Question: What is demand forecasting and what are the objectives of demand
forecasting.
Demand Forecasting:
Demand forecasting involves ascertaining the expected level of demand during a specific
period of time. So, it can be stated that demand forecasting is the process of finding out
the likely demand for a product at various prices during a specific future period. Simply,
it can be stated that demand forecasting is the estimation of future demand for a product,
such an estimation of the future situation is known as forecasting.
Demand forecasting is a systematic process that involves anticipating the demand for the
product and services of an organization in future under a set of uncontrollable and
competitive forces.
An organization faces several internal and external risks, such as high competition,
failure of technology, labor unrest, inflation, recession, and change in government laws.

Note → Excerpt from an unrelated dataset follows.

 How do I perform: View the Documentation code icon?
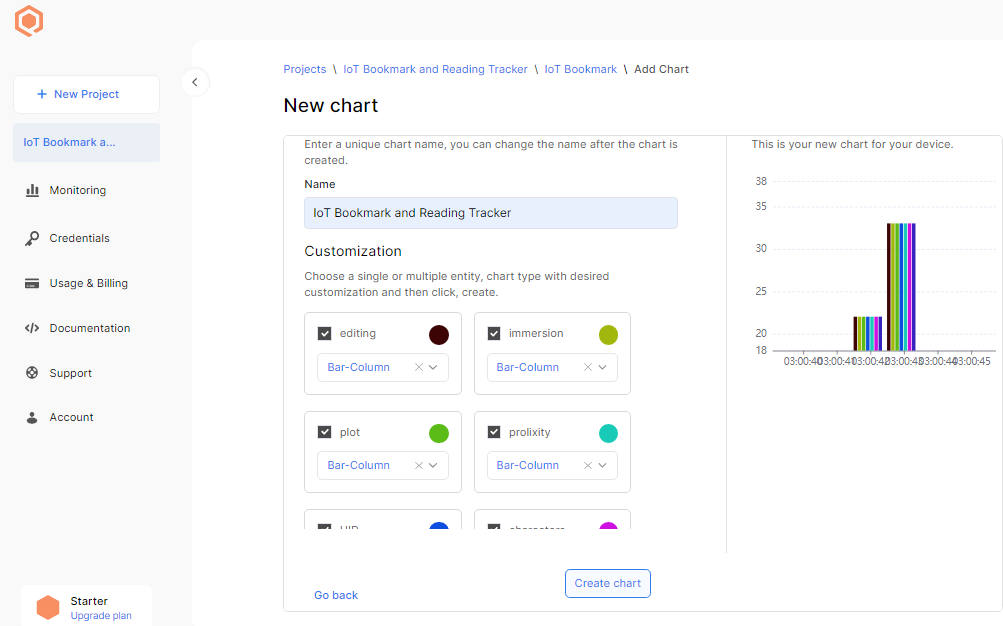(33, 328)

Therefore, most of the business decisions of an organization are made under the
conditions of risk and uncertainty. An organization can lessen the adverse effects of risks
by determining the demand or sales prospects for its products and services in future.
Types of forecasting:
   1. Long term forecasting and
   2. Short term forecasting.
Objectives of Demand Forecasting:
   1. To formulate a sustainable production policy;
   2. To formulate an appropriate pricing policy;
   3. To formulate adequate working capital;
   4. To arrange short term financial requirements;
   5. To arrange sales promotional strategy;
   6. To set sales target;
   7. To control the inventory;
   8. To reduce elements of cost;
   9. To avoid over production;
   10. To avoid under production;
   11. To avoid depreciation;
   12. To avoid inflation;
   13. To provide incentives to the employees;
   14. To help the management; and
   15. To expedite the production process and efficiency of production.